- [TASK DESCRIPTION]: Each entry should be transcribed exactly as written, and any picture left out.

-- Opening Marker --

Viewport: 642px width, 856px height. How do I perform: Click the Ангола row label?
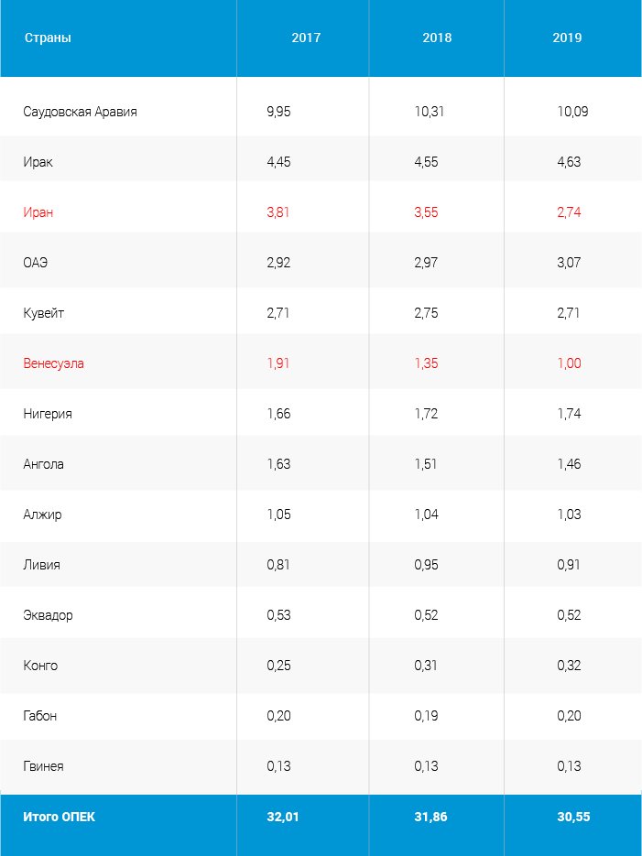point(44,464)
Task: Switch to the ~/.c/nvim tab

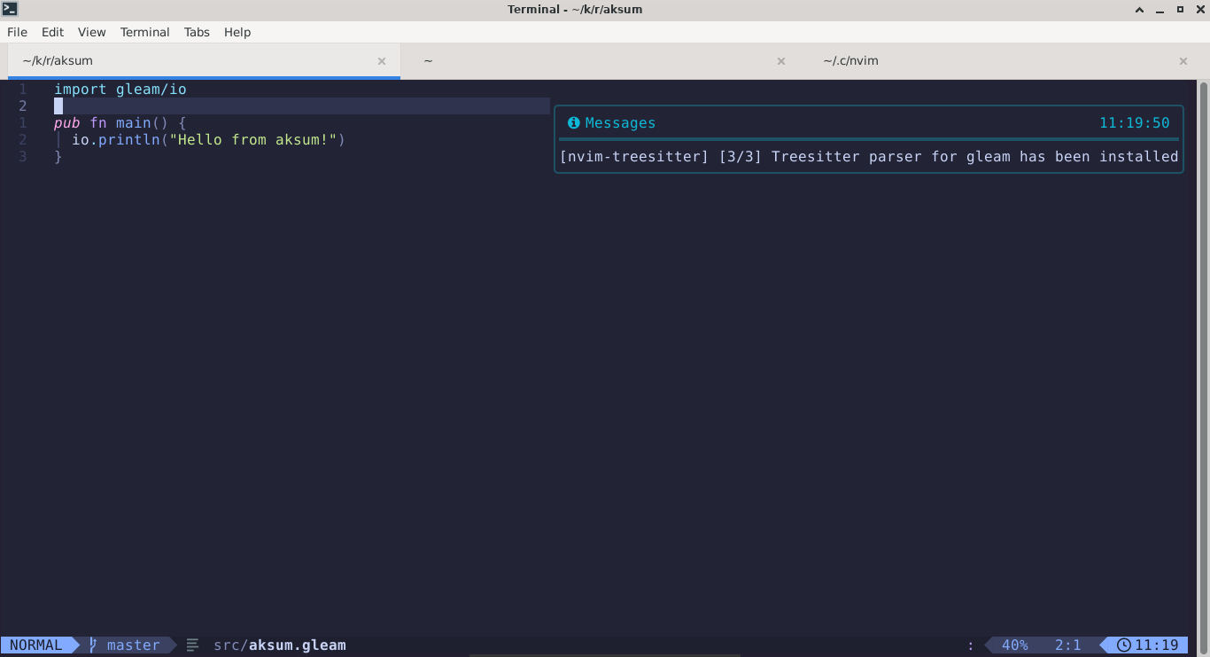Action: point(849,60)
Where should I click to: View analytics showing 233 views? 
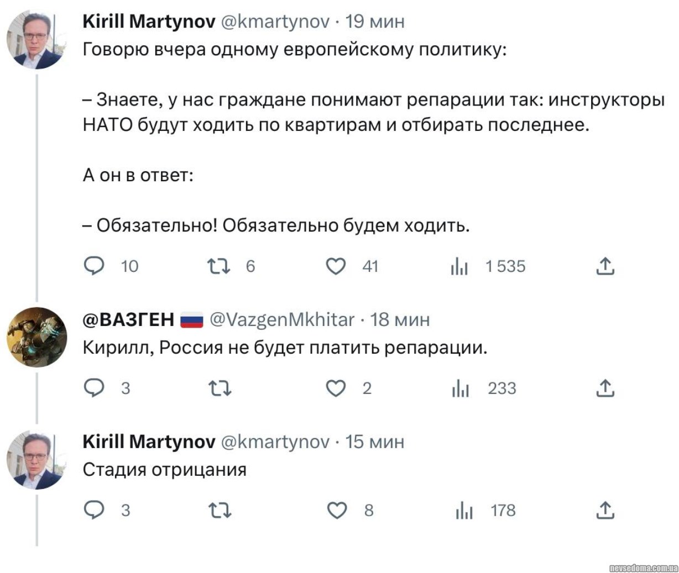460,388
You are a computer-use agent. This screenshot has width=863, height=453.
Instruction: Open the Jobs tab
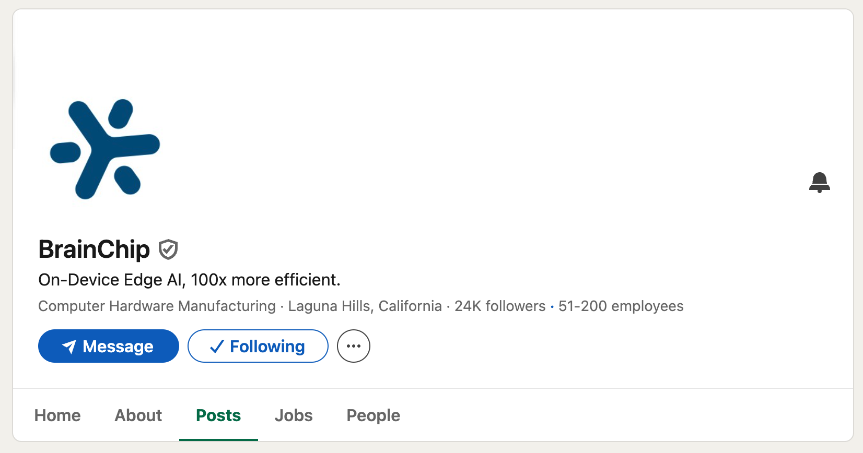click(294, 415)
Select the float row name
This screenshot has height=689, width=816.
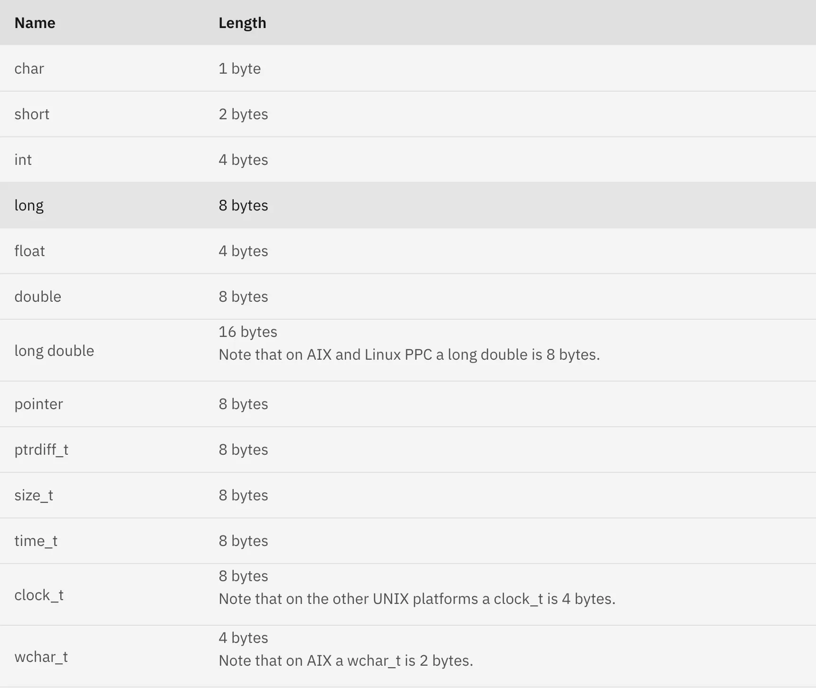click(x=29, y=251)
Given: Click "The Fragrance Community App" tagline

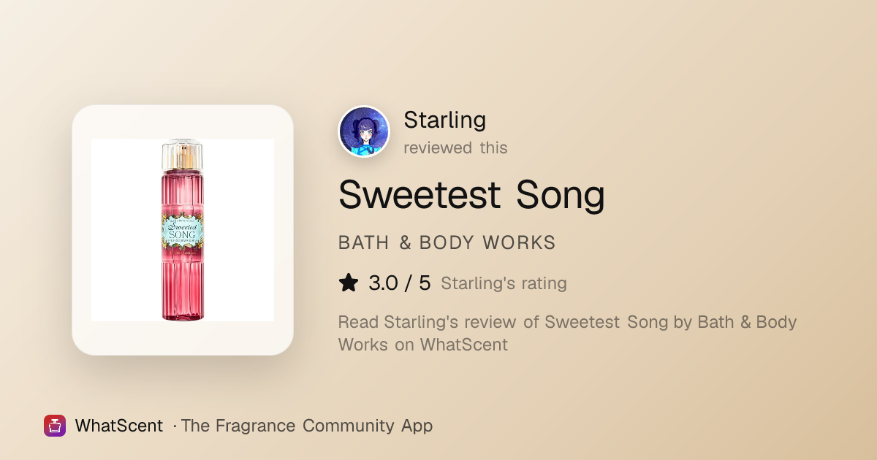Looking at the screenshot, I should [x=307, y=426].
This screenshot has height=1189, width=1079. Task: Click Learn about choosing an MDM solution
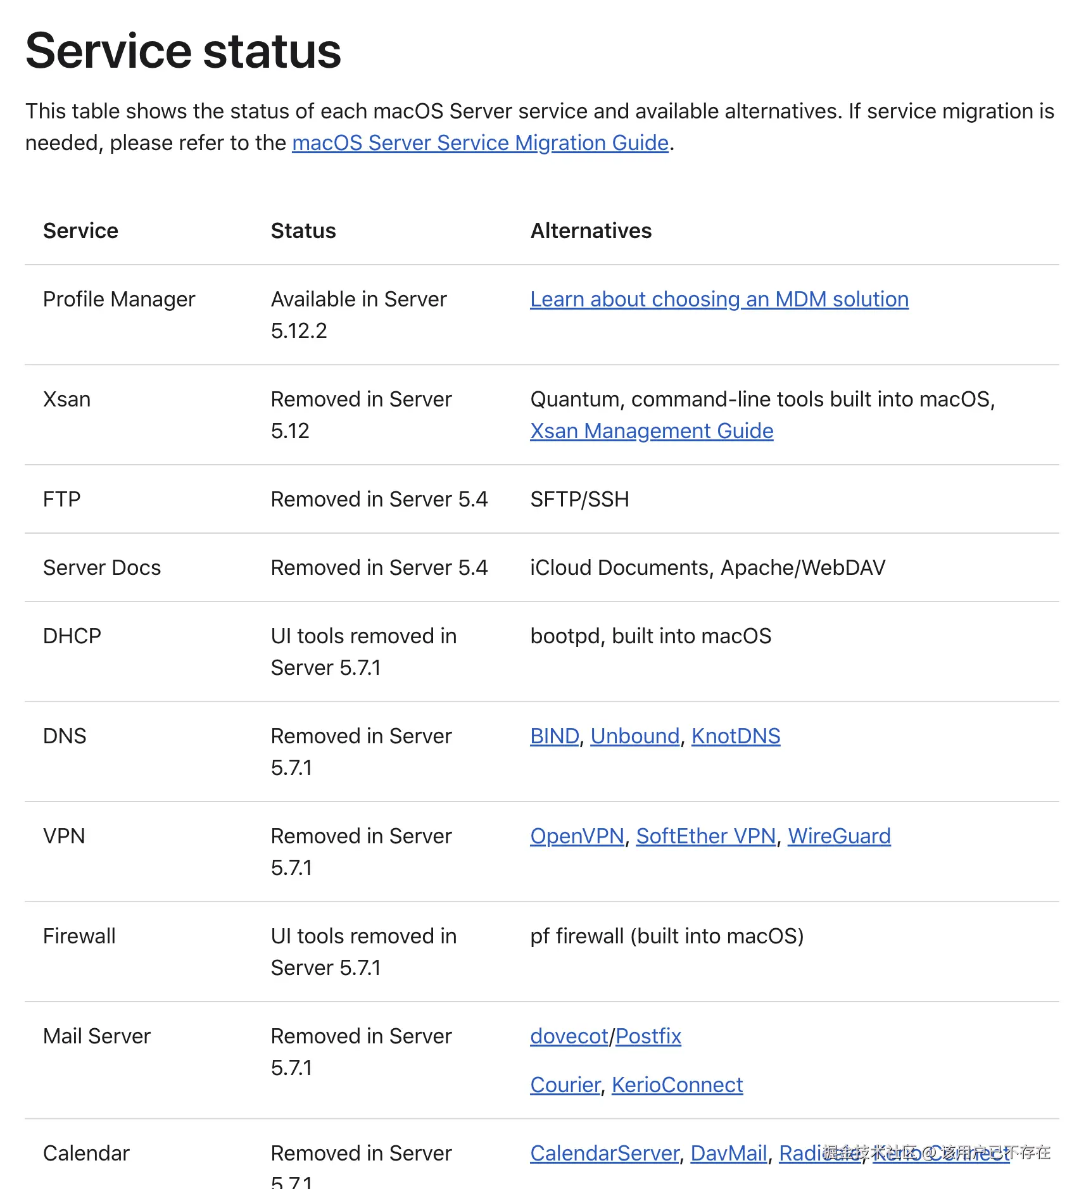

-- Closing Marker --

- [RESULT FOR THIS TASK]:
Viewport: 642px width, 856px height. How do I perform: Click the Ангола row label?
point(44,464)
Task: Switch to the ~/.c/nvim tab

Action: point(849,60)
Where should I click to: View analytics showing 233 views? 
460,388
You are a computer-use agent. This screenshot has width=863, height=453.
Instruction: Open the Jobs tab
click(294, 415)
Select the float row name
This screenshot has height=689, width=816.
click(x=29, y=251)
Given: Click "The Fragrance Community App" tagline

Looking at the screenshot, I should [x=307, y=426].
This screenshot has height=1189, width=1079. Task: Click Learn about choosing an MDM solution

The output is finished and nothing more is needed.